Kurdish Islamic scholar and politician

Ali Abdulaziz Halabji (December 28, 1929 – March 17, 2007) was an Iraqi Kurdish Islamic scholar and rebel militant leader and co-founder as well as second leader of the Kurdistan Islamic Movement.

== Life ==
He was born on December 28, 1929, in the village of Prisi Saroo in Halabja to a religious family. At the age of seven, he studied the Qur'an and Sharia law. He studied with his father, Abdulaziz. In 1953, he became an Islamic teacher at his local Mosque alongside his brother Osman Abdulaziz. In 1959 he became the Imam of the Azabani Mosque in Sulaymaniyah, and in 1961 he became the Imam of the Mohammed Pasha Mosque in Halabja. In 1962, he became the director of the Islamic Institute in Halabja. He was later exiled by the Ba'athist Iraqi government to Anbar, Fallujah, Ziqar, and Baghdad for leading the Kurdish mujahideen during the 1983–1986 Kurdish rebellions in Iraq on the Kurdish rebel side. He later returned to Halabja.

== Political career ==
In 1987, after his exile, he participated in the establishment of the Kurdistan Islamic Movement and became its deputy leader and head of the military wing. In 1999, he became the leader of the Kurdistan Islamic Movement.

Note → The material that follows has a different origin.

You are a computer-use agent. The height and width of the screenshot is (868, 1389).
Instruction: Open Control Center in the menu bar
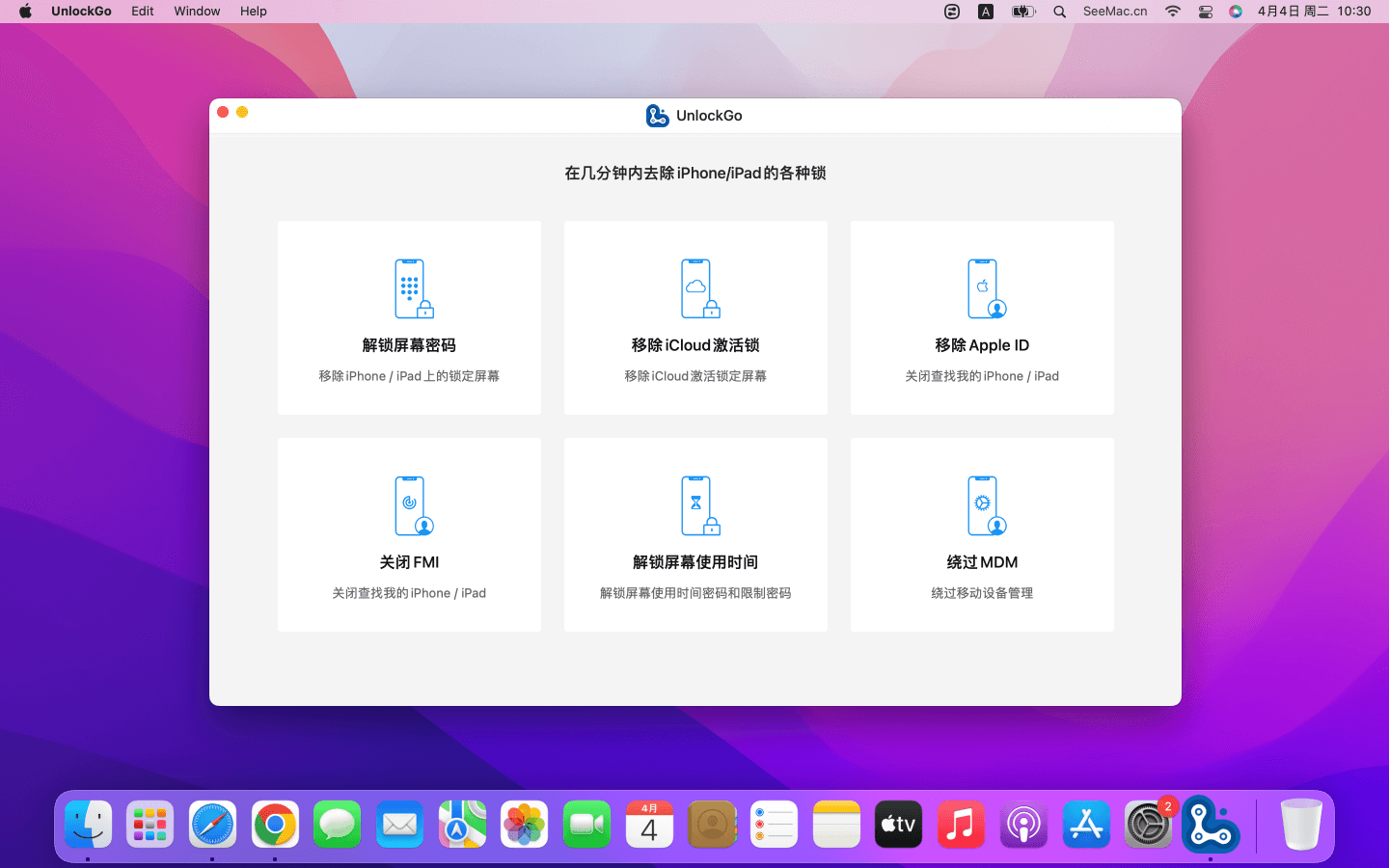1205,12
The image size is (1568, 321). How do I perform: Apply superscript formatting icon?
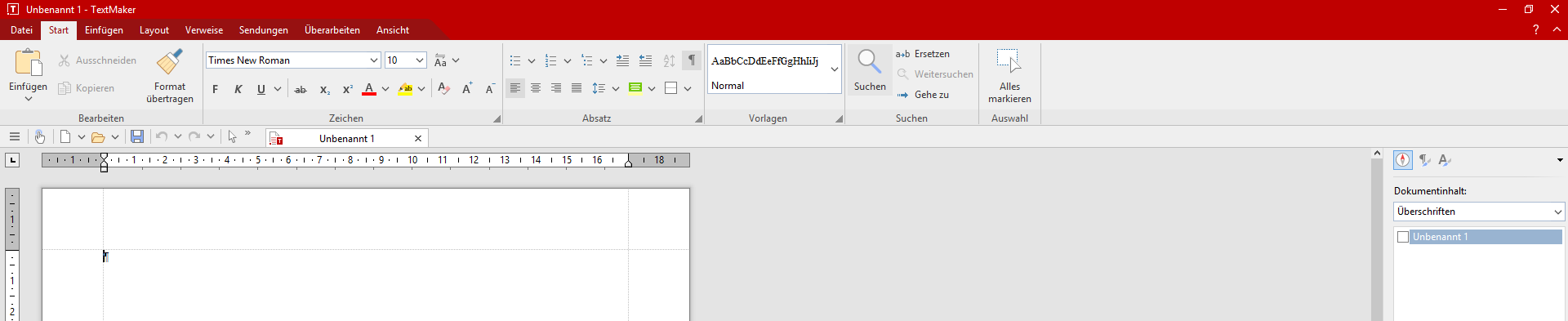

On August 8, 2003, he and his brother Mullah Omar Abdulaziz and several bodyguards were arrested by a large US force at his home in Halabja and spent several months in prison for their involvement in the creation of the Islamic Emirate of Kurdistan. After his release, he went to the UK for treatment due to deteriorating health, and he died in the UK on 17 March 2007, and was brought back to Halabja and buried there.